Morvan began to work regularly for Paris Match. At the end of 1979, he was sent to Bangkok to document the plight of Cambodian refugees fleeing the Khmer Rouge, but that story had moved on, and interest had waned. Morvan saw a different story that needed telling. He befriended the local sex workers and documented their hard lives with empathy and sensitivity for six months.
On his return from Thailand, Morvan joined the SIPA press agency. He immediately left for Turkey, and documented the 1980 coup d’etat. Paris Match published six pages of his work and his life as a war photographer began.
In June 1982, he was sent to Lebanon for Newsweek to record the impact of the Israeli invasion. He became invested in the plight of the inhabitants and covered the conflict until 1985. It was a dangerous assignment for any member of the press, regardless of personal politics, and on two occasions, according to Morvan, he came close to death.

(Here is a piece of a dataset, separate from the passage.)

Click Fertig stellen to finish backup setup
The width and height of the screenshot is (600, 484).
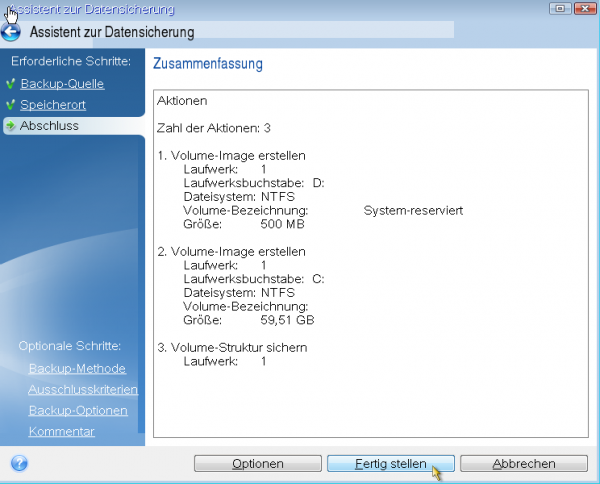(x=390, y=464)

In 1995, while on assignment documenting the underbelly of Paris, Morvan met Georges – who in 1998 confessed to the murder of seven women – in a squat on Rue Didot. Georges and his accomplices coerced Morvan to work for them, photographing them, as well as forcing him to give them money by threatening violence against his family. Eventually, Morvan confided in his partner and the family fled Paris. After the ordeal, Morvan took a two-year break from photography.
In Kosovo in 1999, Morvan saw that there were hundreds of photographers covering the refugees’ every move, and felt he was no longer needed. He was tired of the incessant violence, and decided to take a break from shooting in war zones. In later life he returned to them, and his final two reports came in 2023, first from Ukraine, and then from Israel shortly after the Hamas attacks of 7 October.
Before this return to war zones, Morvan worked on more considered projects. He took portraits of historical battle re-enactors and, after a bad motorcycle accident inspired him, road accident victims. In the project Hexagone (a nickname for France) he criss-crossed his homeland photographing ordinary people and asking what the country meant to them.
Meaning was crucial to Morvan. In an interview in 2017, he said: “Modern man wanted to be immortal. Ancient man wanted to be eternal. Achievements make you eternal, while immortality is something trivial. Finally, it is not immortality that I seek but eternity through my photographs.”
He is survived by Christine, his children, Balthazar, Marie-Yan, Colin and François, and six grandchildren.